Extracted records:
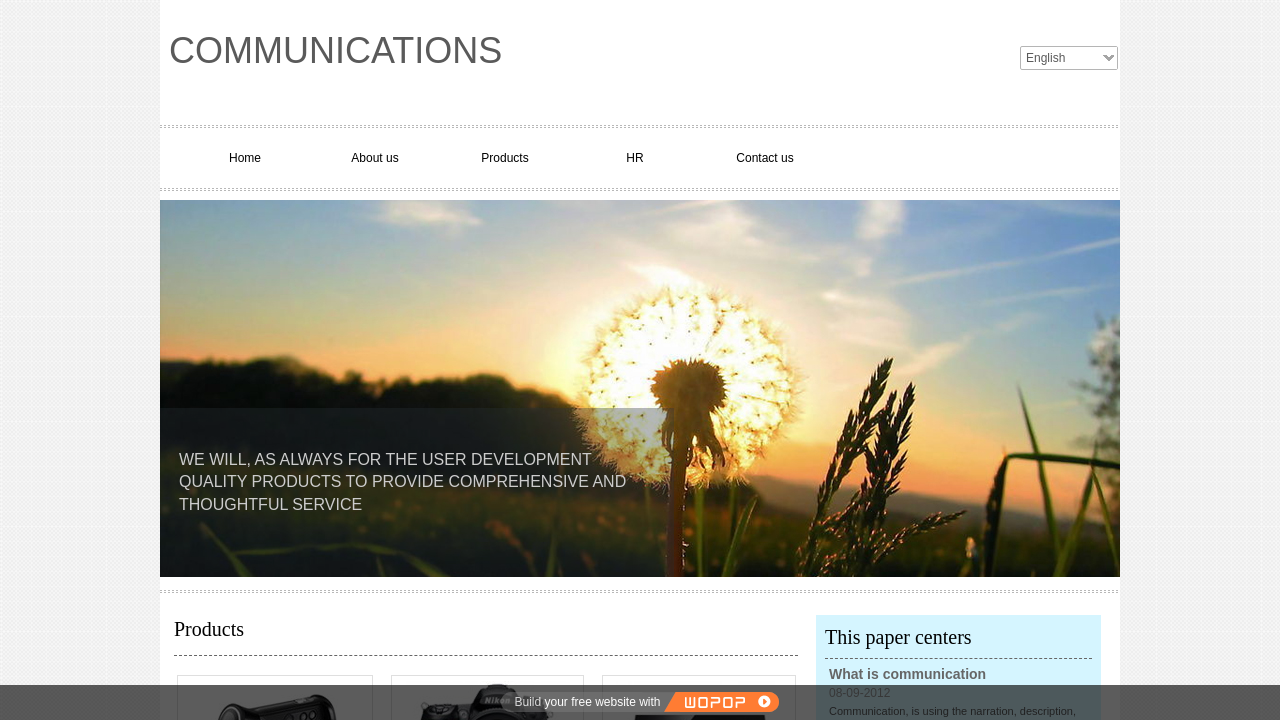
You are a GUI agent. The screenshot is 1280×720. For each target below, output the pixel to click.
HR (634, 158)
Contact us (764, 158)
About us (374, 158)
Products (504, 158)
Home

#### [Task directions]
Rewrite the records above with every "Products" changed to "Services" and everything else left the same. Leave the pictures out of your answer.

#### [Solution to the exercise]
You are a GUI agent. The screenshot is 1280×720. For each target below, output the pixel to click.
HR (634, 158)
Contact us (764, 158)
About us (374, 158)
Services (504, 158)
Home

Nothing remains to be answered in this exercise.